Google Tweaks Web Ranking algorithm To Tackle Fake News
Google is trying to purge fake news from the top of its search results by making a rare change to the algorithm behind its search engine.
The changes have been designed to deal with the phenomenon of "fake news," where content on the web has contributed to the spread of misleading, low quality, offensive or downright false information.
Google combines hundreds of signals to determine which results it shows for a given query - from the freshness of the content, to the number of times your search queries appear on the page. The company has adjusted these signals to help surface more authoritative pages and demote low-quality content.
Google says that the changes will affect a small set of queries in the daily traffic (around 0.25 percent).

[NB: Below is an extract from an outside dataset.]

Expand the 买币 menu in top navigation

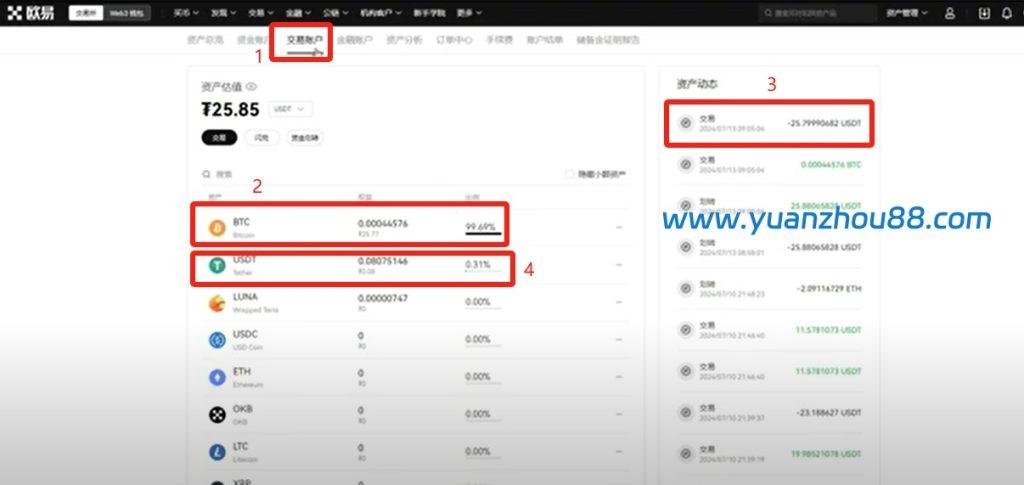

As part of that process, Google also uses evaluators - real people who assess the quality of Google's search results - to give feedback on its experiments. These ratings don't determine individual page rankings, but are used to help Google gather data on the quality of the results. Last month, Google updated its Search Quality Rater Guidelines to provide more detailed examples of low-quality webpages for raters to appropriately flag, which can include misleading information, unexpected offensive results, hoaxes and unsupported conspiracy theories.
Google is also making changes to the Autocomplete feature of its search engine, which helps predict the searches you might be typing to quickly get to the info you need. Starting today, Google is making it much easier for people to directly flag content that appears in both Autocomplete predictions and Featured Snippets. These new feedback mechanisms include clearly labeled categories so you can inform Google directly if you find sensitive or unhelpful content.